### EXERCISE INSTRUCTIONS
State only how many lines below include the string "value".

------------------------------------------------

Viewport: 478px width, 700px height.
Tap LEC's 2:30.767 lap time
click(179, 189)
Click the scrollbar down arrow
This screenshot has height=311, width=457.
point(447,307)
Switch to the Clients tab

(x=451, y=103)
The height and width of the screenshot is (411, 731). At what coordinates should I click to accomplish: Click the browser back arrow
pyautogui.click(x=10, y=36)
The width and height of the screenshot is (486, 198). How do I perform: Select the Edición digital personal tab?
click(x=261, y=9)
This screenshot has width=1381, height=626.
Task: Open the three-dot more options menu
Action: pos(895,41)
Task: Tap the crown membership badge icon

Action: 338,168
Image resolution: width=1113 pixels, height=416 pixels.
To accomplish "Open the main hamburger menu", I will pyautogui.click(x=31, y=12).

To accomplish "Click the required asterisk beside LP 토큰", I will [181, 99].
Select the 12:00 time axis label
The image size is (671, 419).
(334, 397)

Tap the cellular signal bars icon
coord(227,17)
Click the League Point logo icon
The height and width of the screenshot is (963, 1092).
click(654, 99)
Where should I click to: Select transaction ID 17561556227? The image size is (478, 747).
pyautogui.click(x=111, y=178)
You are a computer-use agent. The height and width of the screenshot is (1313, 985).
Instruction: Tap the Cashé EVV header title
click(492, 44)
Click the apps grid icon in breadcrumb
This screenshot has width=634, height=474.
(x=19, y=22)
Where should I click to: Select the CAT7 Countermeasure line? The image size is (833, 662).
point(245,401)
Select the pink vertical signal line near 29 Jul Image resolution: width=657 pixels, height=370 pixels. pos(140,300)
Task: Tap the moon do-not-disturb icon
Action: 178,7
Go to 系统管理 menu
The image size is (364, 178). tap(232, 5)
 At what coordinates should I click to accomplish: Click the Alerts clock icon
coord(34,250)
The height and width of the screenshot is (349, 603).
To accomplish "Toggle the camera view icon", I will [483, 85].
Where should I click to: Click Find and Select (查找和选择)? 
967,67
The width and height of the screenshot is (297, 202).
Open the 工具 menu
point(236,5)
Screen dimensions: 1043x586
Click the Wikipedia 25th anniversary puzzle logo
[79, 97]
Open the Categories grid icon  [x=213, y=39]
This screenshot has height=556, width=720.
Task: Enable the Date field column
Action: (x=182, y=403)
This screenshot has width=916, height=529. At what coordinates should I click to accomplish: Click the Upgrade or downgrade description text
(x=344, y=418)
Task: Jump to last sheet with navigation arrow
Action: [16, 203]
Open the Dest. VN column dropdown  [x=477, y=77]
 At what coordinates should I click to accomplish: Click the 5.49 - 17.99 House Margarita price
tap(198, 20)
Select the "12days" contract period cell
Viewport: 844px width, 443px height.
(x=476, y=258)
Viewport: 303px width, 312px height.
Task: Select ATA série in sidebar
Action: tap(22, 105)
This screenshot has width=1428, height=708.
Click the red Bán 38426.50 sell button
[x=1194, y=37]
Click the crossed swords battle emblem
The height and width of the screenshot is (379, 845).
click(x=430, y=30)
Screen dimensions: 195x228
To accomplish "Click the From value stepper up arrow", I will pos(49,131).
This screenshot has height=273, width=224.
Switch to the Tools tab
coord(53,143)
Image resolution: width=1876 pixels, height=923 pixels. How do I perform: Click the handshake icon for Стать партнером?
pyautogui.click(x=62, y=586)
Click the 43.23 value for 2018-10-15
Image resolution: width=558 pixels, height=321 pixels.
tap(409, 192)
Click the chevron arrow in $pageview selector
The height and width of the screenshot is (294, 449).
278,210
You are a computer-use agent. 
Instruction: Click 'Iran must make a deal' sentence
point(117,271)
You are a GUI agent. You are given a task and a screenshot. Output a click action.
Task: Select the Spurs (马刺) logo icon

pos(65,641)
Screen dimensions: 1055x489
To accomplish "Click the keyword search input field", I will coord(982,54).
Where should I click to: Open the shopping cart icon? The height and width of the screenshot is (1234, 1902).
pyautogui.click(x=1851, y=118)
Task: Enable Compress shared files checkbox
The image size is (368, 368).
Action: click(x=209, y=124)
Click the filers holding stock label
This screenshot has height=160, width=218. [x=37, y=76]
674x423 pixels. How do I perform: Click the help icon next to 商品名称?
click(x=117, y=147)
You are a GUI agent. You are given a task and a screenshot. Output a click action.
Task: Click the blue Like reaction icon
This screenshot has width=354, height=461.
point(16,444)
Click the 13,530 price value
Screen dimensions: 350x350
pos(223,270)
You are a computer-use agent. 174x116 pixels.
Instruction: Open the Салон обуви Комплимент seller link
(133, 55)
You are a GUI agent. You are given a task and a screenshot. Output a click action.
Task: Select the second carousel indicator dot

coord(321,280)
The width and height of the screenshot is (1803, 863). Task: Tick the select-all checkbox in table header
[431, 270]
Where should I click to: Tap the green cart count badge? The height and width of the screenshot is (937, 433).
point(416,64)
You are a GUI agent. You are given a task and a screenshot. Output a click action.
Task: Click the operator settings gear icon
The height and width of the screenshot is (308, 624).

------------------------------------------------

### RESPONSE
3